**Work required**
State the number of lines in the records beneath that hold the word "Shenzhen", and add nothing.

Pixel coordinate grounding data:
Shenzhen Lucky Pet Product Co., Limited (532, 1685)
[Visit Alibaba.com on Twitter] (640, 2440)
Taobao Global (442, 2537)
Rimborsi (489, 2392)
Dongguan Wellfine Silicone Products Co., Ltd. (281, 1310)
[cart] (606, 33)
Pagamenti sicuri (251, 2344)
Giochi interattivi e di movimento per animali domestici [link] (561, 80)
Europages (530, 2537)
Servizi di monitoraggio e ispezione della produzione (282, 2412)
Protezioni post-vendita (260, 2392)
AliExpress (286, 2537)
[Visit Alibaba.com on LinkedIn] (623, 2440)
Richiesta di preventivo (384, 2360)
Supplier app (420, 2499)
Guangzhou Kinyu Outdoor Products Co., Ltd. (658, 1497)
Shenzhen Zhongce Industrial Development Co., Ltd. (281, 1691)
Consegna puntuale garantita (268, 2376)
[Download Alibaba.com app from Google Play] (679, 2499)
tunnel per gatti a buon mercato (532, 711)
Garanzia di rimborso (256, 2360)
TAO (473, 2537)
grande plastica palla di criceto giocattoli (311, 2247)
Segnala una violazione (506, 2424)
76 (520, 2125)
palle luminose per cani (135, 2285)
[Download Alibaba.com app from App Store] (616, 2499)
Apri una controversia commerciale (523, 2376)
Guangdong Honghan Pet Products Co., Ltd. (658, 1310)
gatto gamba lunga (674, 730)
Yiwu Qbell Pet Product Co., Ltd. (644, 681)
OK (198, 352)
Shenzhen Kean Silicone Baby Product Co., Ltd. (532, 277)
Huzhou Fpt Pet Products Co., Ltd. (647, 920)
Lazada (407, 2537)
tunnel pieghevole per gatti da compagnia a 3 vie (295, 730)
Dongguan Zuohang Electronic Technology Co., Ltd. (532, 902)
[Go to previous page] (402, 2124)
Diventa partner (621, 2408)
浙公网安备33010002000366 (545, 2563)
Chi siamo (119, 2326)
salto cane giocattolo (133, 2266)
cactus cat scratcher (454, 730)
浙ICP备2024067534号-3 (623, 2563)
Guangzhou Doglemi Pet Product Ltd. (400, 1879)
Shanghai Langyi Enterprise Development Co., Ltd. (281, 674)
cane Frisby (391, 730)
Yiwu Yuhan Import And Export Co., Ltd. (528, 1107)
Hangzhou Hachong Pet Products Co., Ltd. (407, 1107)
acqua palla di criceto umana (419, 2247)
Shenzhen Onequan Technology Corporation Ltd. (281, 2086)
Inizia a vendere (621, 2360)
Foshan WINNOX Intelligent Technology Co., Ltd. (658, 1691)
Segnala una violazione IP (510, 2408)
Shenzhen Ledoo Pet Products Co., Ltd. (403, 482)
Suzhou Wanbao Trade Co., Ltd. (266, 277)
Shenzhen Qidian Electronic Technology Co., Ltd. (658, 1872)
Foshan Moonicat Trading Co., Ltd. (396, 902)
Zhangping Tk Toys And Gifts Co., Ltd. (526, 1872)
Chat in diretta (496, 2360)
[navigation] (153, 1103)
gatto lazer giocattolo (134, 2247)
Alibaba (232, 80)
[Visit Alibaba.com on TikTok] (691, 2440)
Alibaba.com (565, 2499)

**Response area**
6